Lakeside Myths

in 76th Locarno International Film Festival

by David Katz

It’s uncanny recalling the first time I’d even heard of the Locarno Film Festival. Already an eager film scribbler at age 21, I noted Criticwire’s (Indiewire’s old film criticism platform) call for applications for their 2012 Critics’ Academy at the festival. Little did I know of the recurrence of these schemes across festivals globally, but I saw it as a one-in-a-lifetime opportunity. My application was rejected, but I was clearly undeterred.

Later on, Locarno became visible to me for a different reason. My twenties were partly composed of glimpsing at these elite international film gatherings from afar, through professional coverage and social media fragments, and I developed a vague sense of each festival’s identity. A spurious notion of what a “Berlin” film was, a “Quinzaine” film was, and so forth. And Locarno somehow appeared as a bit of a safe space, or privileged space, for a certain type of experimental A-list auteur, sheltered from the misunderstanding and flummoxed reactions their work might receive in Cannes especially. It was for the Serra’s, the Hong’s, the Costa’s. And clearly much more that eluded this reductive view: the reputation-rehabilitating retrospectives, the breakthroughs and maudits, the social good cheer that seemed to permeate amongst the delegates lucky enough to be on the invite list.

Disembarking for my first Locarno earlier this month, I was gratified to see the film curation and the overall atmosphere live up to my expectations. Coupled with the rigorous work of absorbing 17 competition films in fewer days, it was a richly welcoming environment, peppered with everything you could want in a festival fortnight. And even if I wasn’t universally swayed by the entire competition, I didn’t doubt any of the films and voices’ rationale for being selected, and put on this platform for film culture to explore or reacquaint themselves with, the latter the case for the more well-known artists in the line-up, such as Lav Diaz or Sylvain George.

Of the newer voices privileged in the competition line-up, I had more time than many of my colleagues for Leonor Teles’ Baan, a Portuguese first feature, with the director herself following up her cinematography work on João Canijo’s Berlin 2023 prizewinner Bad Living. Another striking element of watching so many contemporary festival features, typically in a work context, is that the ages of the filmmakers are catching up to mine. As a 1990 baby, many of my generational coevals are enjoying their first major festival premieres. And with this, it’s also warming to compare the shared life experience we hold, despite not often living in the same continent or conversing in the same tongue. A concept in film criticism I always reach for is Jonathan Rosenbaum’s notion of “global synchronicity”, developed in a public letter chain he conducted with Adrian Martin, Alexander Howarth, Kent Jones and Nicole Brenez in the 2000s.
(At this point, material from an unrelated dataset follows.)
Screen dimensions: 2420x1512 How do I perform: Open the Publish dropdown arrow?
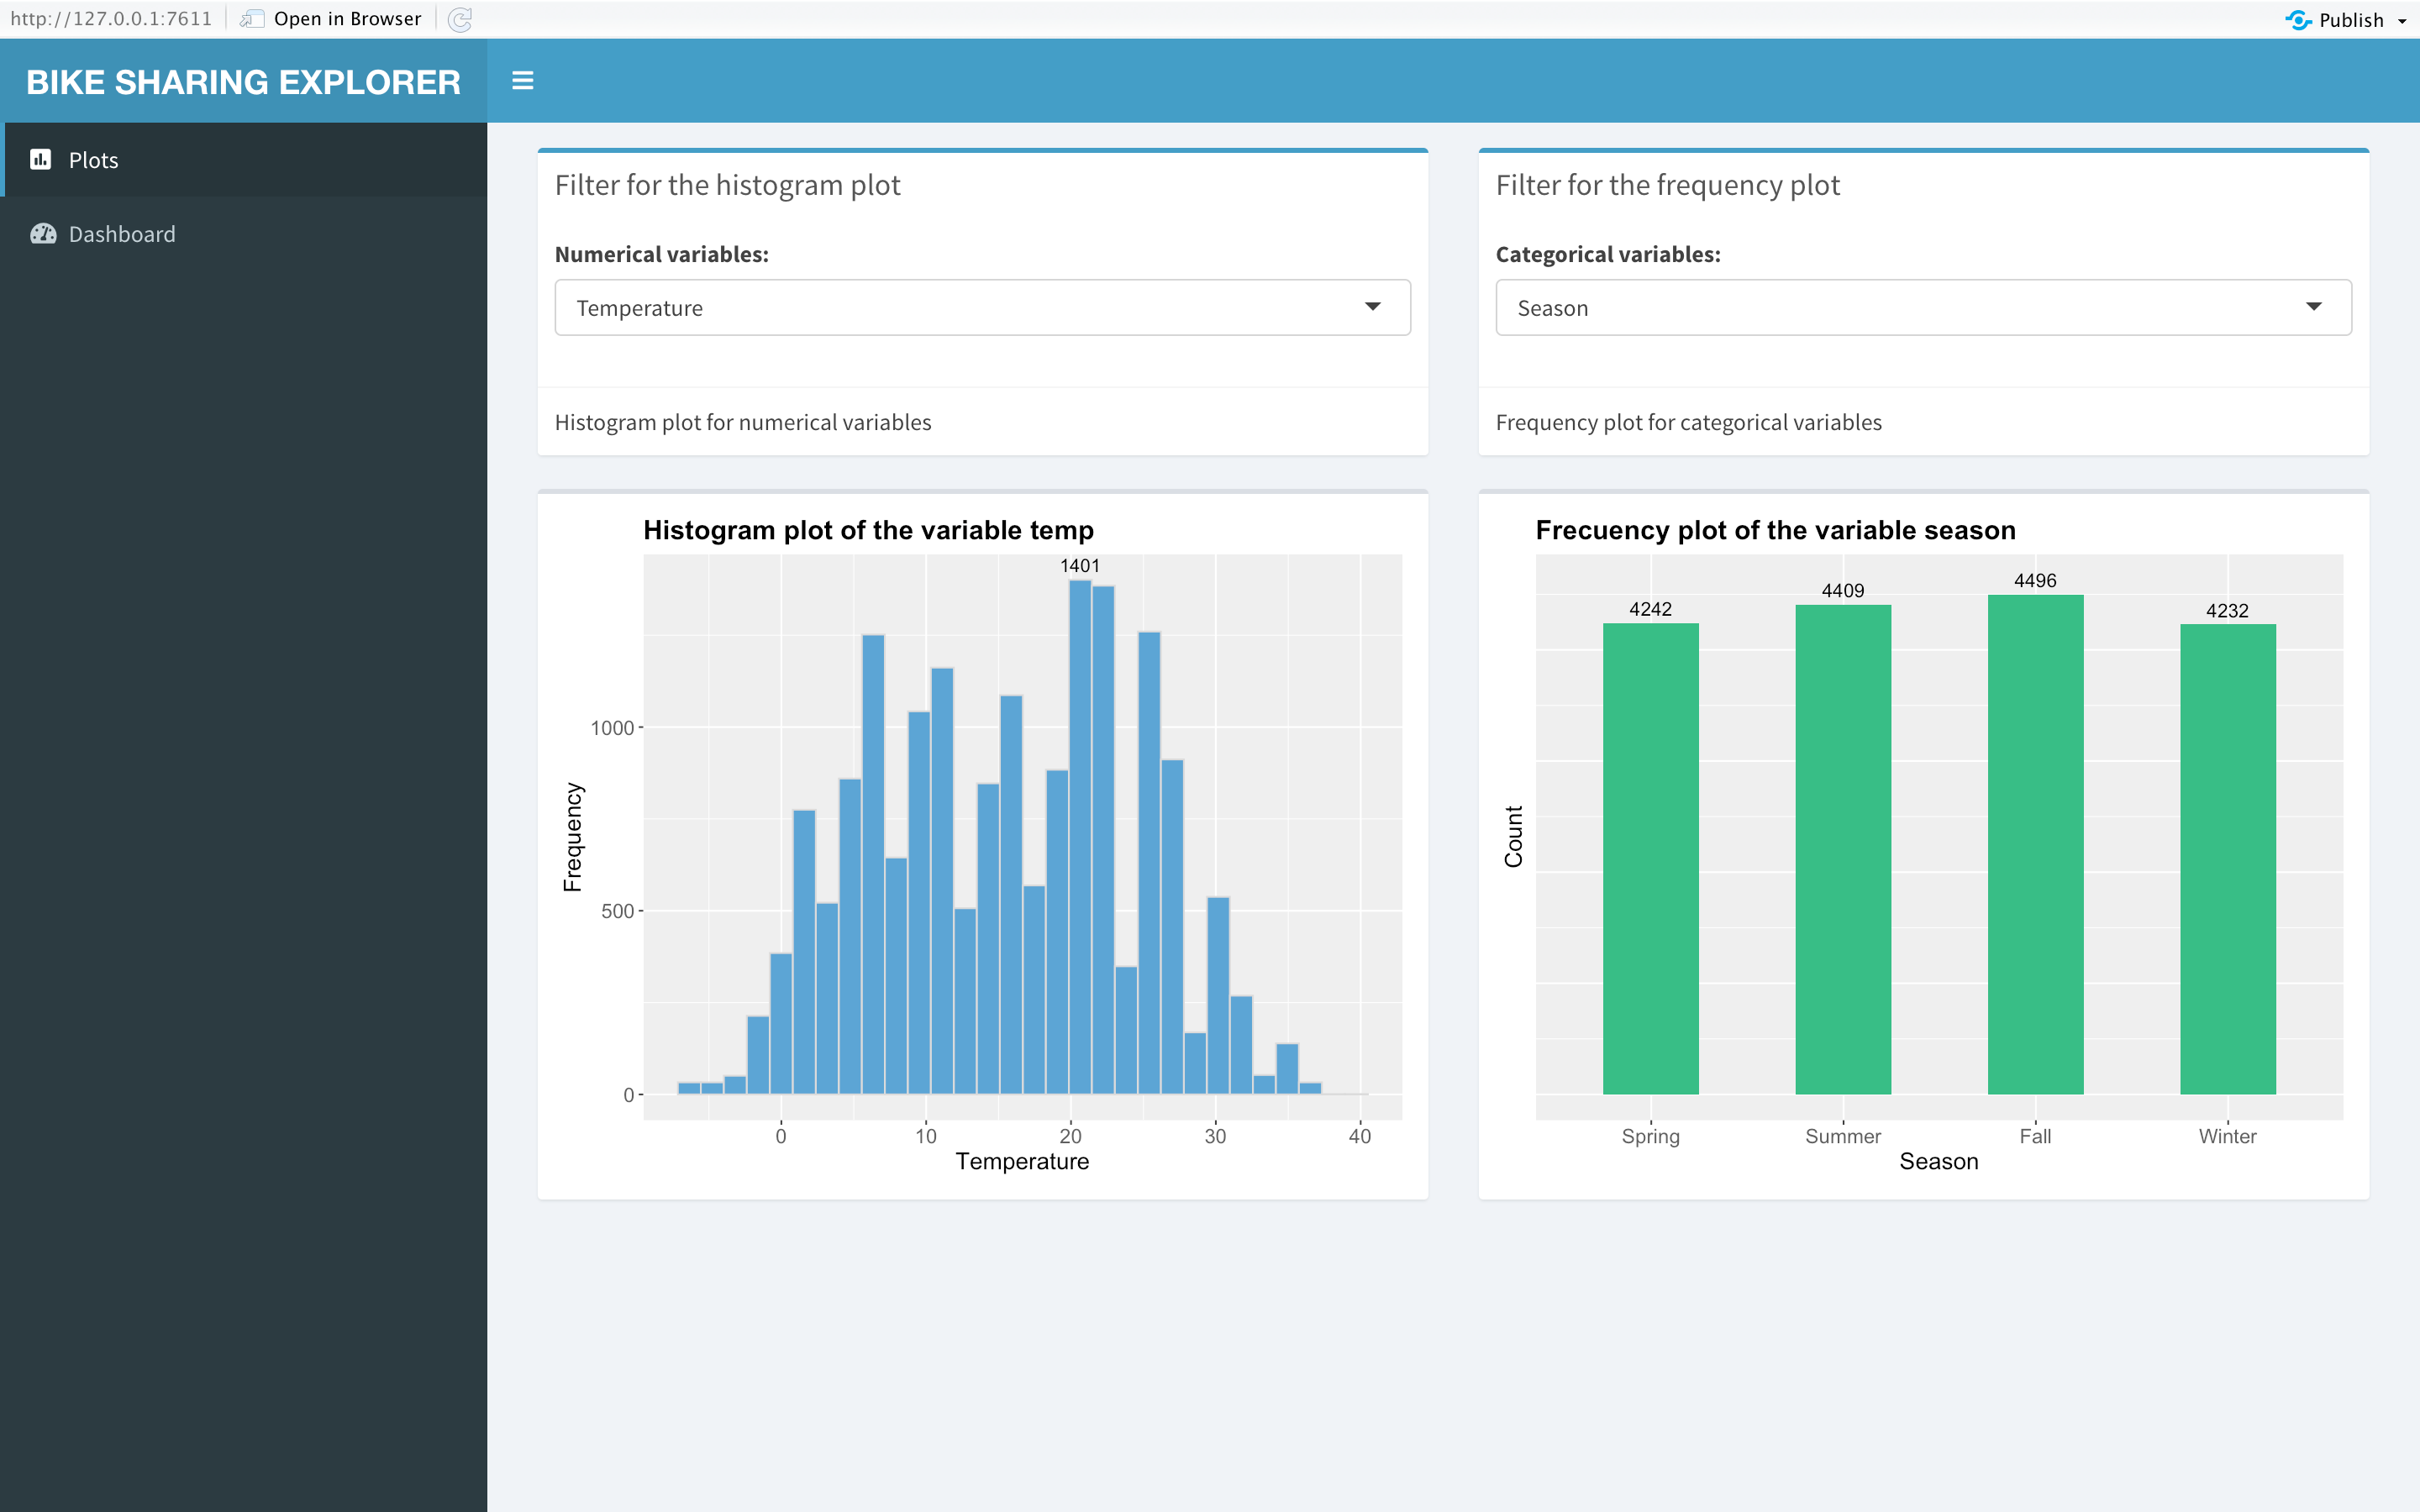click(2401, 20)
We are not entirely responsible for what we’re exposed to and forced to endure: perhaps our agency is partly illusory, and the forces of global technocapitalism and environmental upheaval carry us all on their whims, whether in Bogotá or Beijing.

So I looked at the predicament of L (Carolina Miragaia) in Baan, and saw myself. The entropy and alienation; the career prospects eroded by technocratic forces and a kind of light generational warfare (although such is life and work, anyone might protest). She begins a casual but passionate relationship with K (Meghna Lall) a Thai-Torontonian, who then proceeds to “ghost” her, as in the modern parlance, leaving her emotionally at sea.

Early observers have rightly drawn attention to the soapy aspects of the plotting, and maybe future features from Teles will have more developed dramaturgy, keeping pace with her natural command of visuals (in spite of their own reliance on quotations from Wong Kar-Wai and Hou Hsiao-Hsein’s work). But no other feature in Locarno’s main competition was as insightful on how the modern world can hurt and estrange you from yourself, and also the routes for nursing that confusion; it doesn’t formally name this offshoot of psychoanalytic counselling, but when L strums her un-amplified electric guitar for the first time in who knows how long, sorting through potential chord progressions for a demo track, we have true “music therapy”, and a grateful pathway to healing.